43. A printer according to claim 42, the printing mechanism being configured to print the coded data ink and the visible ink substantially simultaneously.

44. A printer according to any one of claims 24 to 43, wherein the coded data includes one or more tags.

45. A printer according to claim 44, wherein each tag is indicative of an identity of a document with which it is printed.

46. A printer according to claim 44 or 45, wherein each tag is indicative of a location of that tag in relation to a document with which it is printed.

47. A printer according to any one of claims 24 to 46, wherein the reader is an optical scanner and the identifier data takes the form of optically scannable information on the cartridge.

48. A printer according to claim 46, wherein the identifier data takes the form of a bar code.

49. A printer according to any one of claims 24 to 46, wherein the reader is a magnetic scanner and the identifier data is a magnetic pattern on the cartridge.

50. A printer according to any one of claims 24 to 46, wherein the reader is electronic reading circuitry, and the identifier data is incorporated in memory associated with the cartridge. 51. A printer according to claim 50, wherein the coded data is encrypted into the identifier data using an encryption key, to impede extraction of the coded data from the identity data.

52. A cartridge according to claim 1, wherein the coded data is indicative of an identity of at least a region of the surface.

53. A cartridge according to claim 52, wherein the coded data is also indicative of at least one reference point of the surface.

54. A cartridge according to claim 1, wherein the base identifier is an initial value to be used by the printer in an algorithm for generating the coded data.

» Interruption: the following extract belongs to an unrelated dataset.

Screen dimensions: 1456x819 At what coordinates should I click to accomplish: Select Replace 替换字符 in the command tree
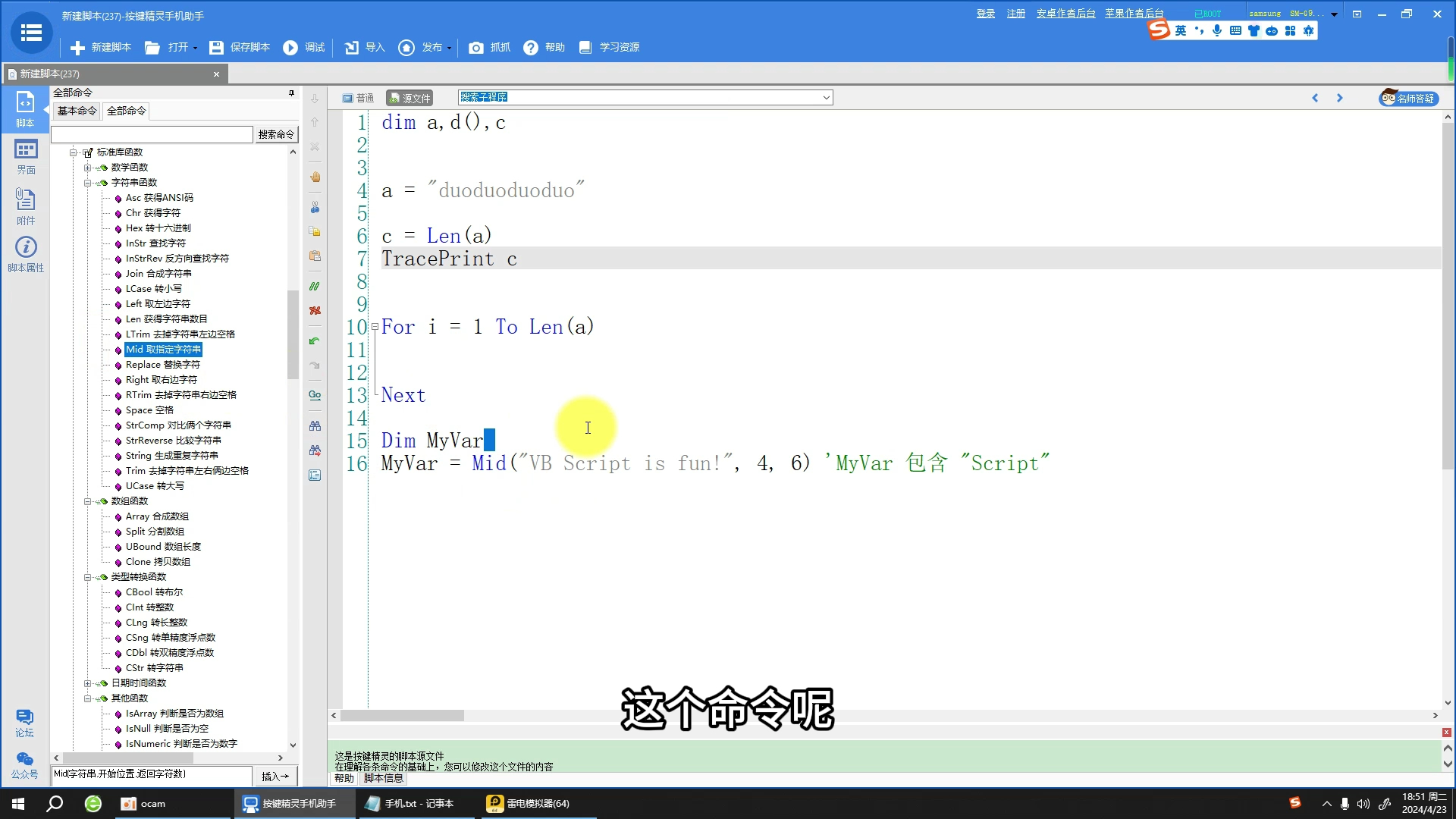(x=162, y=365)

55. A method according to claim 16, wherein the identifier data includes a base identifier, the printer being configured to use the base identifier in an algorithm for generating further identifiers for the coded data.

56. A method according to claim 55, wherein the algorithm is a recursive algorithm and the initial identifier is used as a seed value for the algorithm.

57. A method according to claim 56, wherein the recursive algorithm outputs a sequence of identifiers upon which the coded data is based.

58. A method according to claim 57, wherein the sequence is pseudo-random.

59. A method according to claim 58, wherein the base identifier is a seed value for a linear feedback shift register (LFSR), the method including the steps of: loading the LFSR with initial data based on the initial identifier; and generating identifiers based on the contents of the LFSR as it is clocked. 60. A method according to claim 54, wherein the printer is configured to record usage of ink, new identifiers only being generated until a predetermined amount of the ink is determined to have been used by the printer.

61. A method according to claim 60, wherein the ink is provided in one or more reservoirs of the cartridge.

62. A method according to claim 16, including the steps of: determining a base identifier based on the identifier data and generating some of the coded data based on the base identifier; determining subsequent identifiers by incrementing or decrementing the current identifier, and generating further coded data based on the subsequent identifiers.

63. A method according to claim 62, including the step of recording usage of ink by the printer, new coded data only being generated until a predetermined amount of the ink is determined to have been used by the printer.

64. A method according to claim 63, wherein the ink is provided in one or more reservoirs of the cartridge.

65. A method according to claim 63, including overwriting each current identifier with the next subsequent identifier.

66. A method according to claim 65, wherein the cartridge includes non-volatile memory and the overwriting step includes overwriting the current identifier stored in the memory.